Saturday, 23 August 2008

Some thoughts on Bultmann's birthday

OK, it was a few days ago, as Jim has reminded us on the Biblical Studies List. Nevertheless, I belatedly share the following thoughts I jotted down while reading through Hermann Diem's most excellent Dogmatics a while ago in order to commemorate his memory, and of course be corrected by those who know infinitely better.

According to H. Diem, Bultmann's program of de-mythologization was a theological response to the challenge of historical criticism to theology. His answer to Lessing's questions of how (1) a specific historical event can have decisive significance for faith, and (2) how the historical gulf is to be overcome so that this event can affect us now, is that the two have nothing to do with each other.

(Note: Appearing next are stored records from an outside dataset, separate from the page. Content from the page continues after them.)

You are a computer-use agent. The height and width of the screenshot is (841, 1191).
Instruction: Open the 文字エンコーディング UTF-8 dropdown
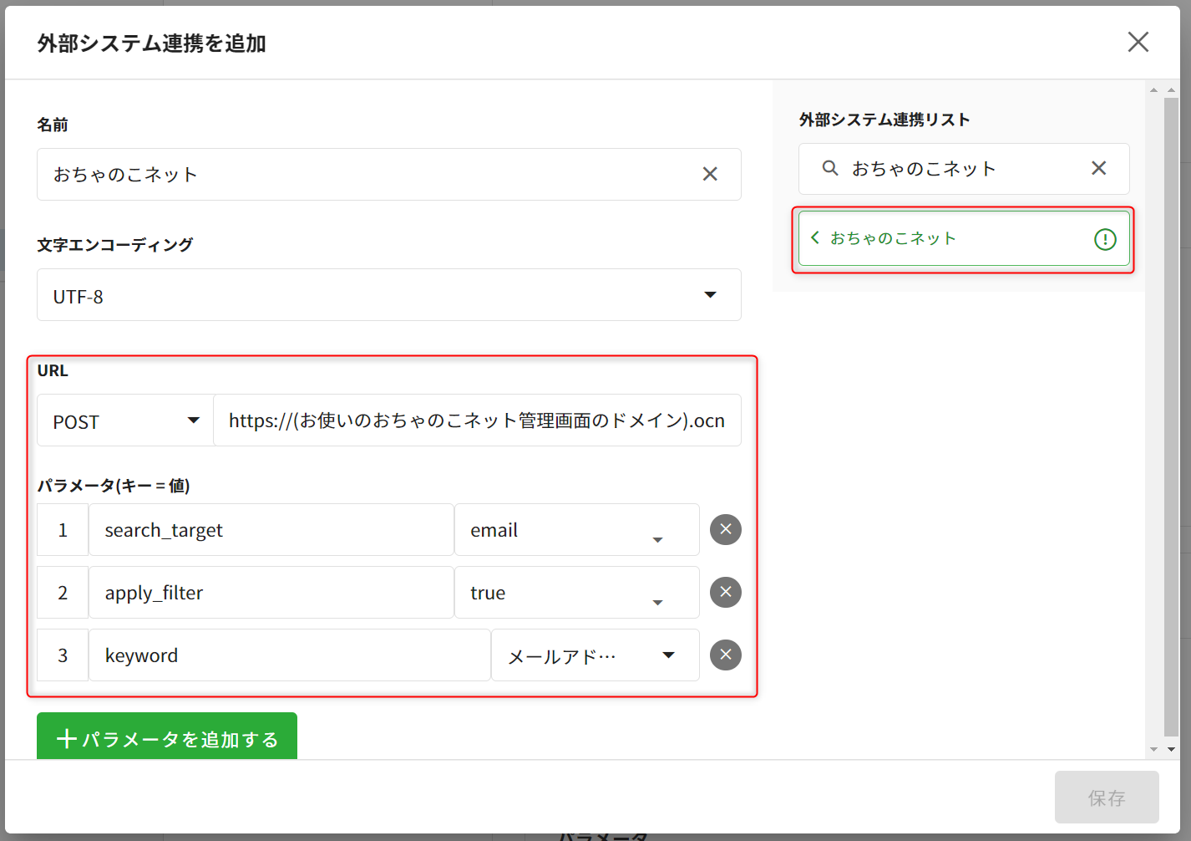tap(709, 295)
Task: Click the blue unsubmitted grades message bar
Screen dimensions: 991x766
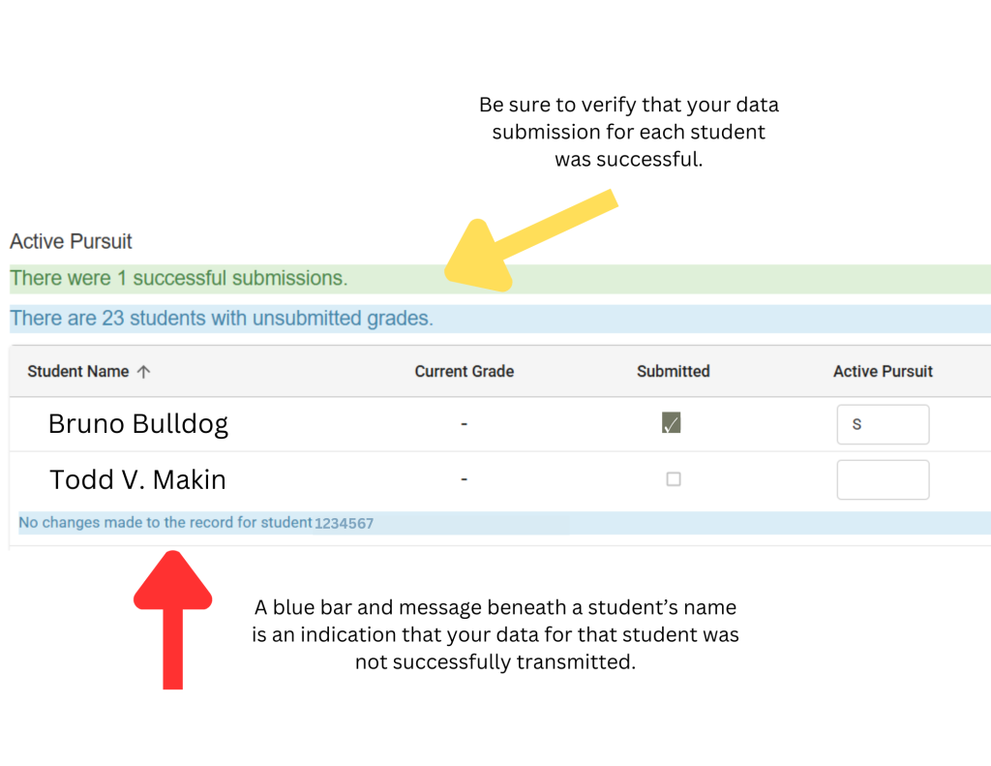Action: coord(222,319)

This then frees the historical critic to conclude what he likes about the historical reality behind the text and the theologian to construct relevant theology despite these results. How does Bultmann achieve what for the rest of Christendom was an impossibility?

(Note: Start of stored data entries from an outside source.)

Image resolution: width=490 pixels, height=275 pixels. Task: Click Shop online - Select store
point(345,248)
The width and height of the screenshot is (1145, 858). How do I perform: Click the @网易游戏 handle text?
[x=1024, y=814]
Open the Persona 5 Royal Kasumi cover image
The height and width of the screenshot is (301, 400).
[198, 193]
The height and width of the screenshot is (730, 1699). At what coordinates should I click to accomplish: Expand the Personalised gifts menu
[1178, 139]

He has a good hard think, reads a bunch of books, chats with his friend Heidegger and concludes that what's really bothering “modern man” is the problem of his “historicity.” It is the existential question of how I can have “meaning” in the present despite the fact that I am influenced by my past and responsible for my future. Bultmann, drawing on the hermeneutical principle of “pre-understanding,” turns to the Bible and discovers that happily there is indeed a solution to this particular problem, at least in nascent form, in Paul and John, though admittedly prepared by Jesus and the OT. That is, what really matters, what these texts really want to communicate to us, is that the grace of God allows us to be set free from our past, to existentially step outside of history, and so be able to realize ourselves.

Decisive to the validity of Bultmann's theological proposal is that this is what the NT writers themselves actually intended. Though the authors considered that the historical events were important to salvation, this was only accidental to their true motive which was existential. In the minds of these authors faith as the means of assimilating salvation was *existential* in character and as such is fundamentally separable from the assertions concerning the factuality of certain events. For us “modern men,” then, if we really want to understand the true “substance” (Sache) of the NT, need to read the texts for what they have to say about existence. Eliminating the need to believe that these events are factual actually helps us to achieve this.
What is interesting to me (if this analysis is correct) is that Heidegger's essentialist philosophy helps Bultmann to see what is there, it opens his eyes, so to speak; it helps him get to what the Bible “is really all about.” Without this broader philosophical understanding, we would be blinded by the fact that the “primitive” thought of the NT actually believed that God interacts in history. Our more developed, modern world-view would “get in the way,” and so existentialist analysis of being helps us discern what Jesus and the disciples were all about.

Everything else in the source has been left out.